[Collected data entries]
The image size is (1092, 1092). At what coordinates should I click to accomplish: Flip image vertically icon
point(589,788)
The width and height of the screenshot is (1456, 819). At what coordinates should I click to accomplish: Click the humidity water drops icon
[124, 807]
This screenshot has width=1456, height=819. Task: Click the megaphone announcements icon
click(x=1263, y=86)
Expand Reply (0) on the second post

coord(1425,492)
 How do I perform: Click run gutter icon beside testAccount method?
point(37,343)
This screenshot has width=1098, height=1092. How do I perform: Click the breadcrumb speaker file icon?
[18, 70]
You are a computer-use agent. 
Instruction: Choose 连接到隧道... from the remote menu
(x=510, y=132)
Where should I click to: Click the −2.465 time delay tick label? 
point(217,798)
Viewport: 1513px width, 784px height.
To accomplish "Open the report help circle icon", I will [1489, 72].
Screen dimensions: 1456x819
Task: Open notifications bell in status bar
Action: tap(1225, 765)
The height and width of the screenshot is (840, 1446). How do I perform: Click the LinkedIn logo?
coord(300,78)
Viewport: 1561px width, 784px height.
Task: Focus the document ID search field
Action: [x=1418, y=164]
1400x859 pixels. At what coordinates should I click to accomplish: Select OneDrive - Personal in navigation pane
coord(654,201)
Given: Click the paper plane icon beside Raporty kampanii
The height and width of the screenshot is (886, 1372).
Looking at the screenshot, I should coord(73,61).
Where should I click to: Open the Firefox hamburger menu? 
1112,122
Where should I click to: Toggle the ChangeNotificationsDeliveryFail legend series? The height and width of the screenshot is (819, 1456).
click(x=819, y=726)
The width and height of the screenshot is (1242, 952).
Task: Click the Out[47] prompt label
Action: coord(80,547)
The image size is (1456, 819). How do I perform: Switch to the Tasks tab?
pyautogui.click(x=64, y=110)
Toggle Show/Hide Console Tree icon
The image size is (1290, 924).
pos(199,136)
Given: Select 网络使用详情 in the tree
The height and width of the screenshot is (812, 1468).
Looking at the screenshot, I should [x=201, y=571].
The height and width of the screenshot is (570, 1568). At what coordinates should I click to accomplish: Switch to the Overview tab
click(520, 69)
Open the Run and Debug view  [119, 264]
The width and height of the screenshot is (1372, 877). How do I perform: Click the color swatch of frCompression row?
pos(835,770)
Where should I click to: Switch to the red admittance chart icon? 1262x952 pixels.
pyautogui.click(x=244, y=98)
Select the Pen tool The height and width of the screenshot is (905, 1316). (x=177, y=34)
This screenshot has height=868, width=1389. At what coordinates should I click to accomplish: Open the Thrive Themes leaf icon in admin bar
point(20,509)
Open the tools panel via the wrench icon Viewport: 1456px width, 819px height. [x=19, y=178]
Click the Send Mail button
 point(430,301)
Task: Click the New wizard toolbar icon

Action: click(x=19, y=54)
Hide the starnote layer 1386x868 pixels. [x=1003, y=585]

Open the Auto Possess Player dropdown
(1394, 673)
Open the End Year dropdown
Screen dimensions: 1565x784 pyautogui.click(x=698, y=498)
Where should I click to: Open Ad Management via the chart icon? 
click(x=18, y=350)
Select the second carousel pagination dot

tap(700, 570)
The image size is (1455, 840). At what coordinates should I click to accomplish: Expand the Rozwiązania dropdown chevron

INSTRUCTIONS FOR THE TASK: Look back at the data above. Transcribe exactly the lines starting at the line that contains "The height and width of the screenshot is (812, 1468)." and ending at the line that contains "Open the Run".

YOUR SOLUTION:
The height and width of the screenshot is (812, 1468).
Looking at the screenshot, I should [x=201, y=571].
The height and width of the screenshot is (570, 1568). At what coordinates should I click to accomplish: Switch to the Overview tab
click(520, 69)
Open the Run and Debug view  [119, 264]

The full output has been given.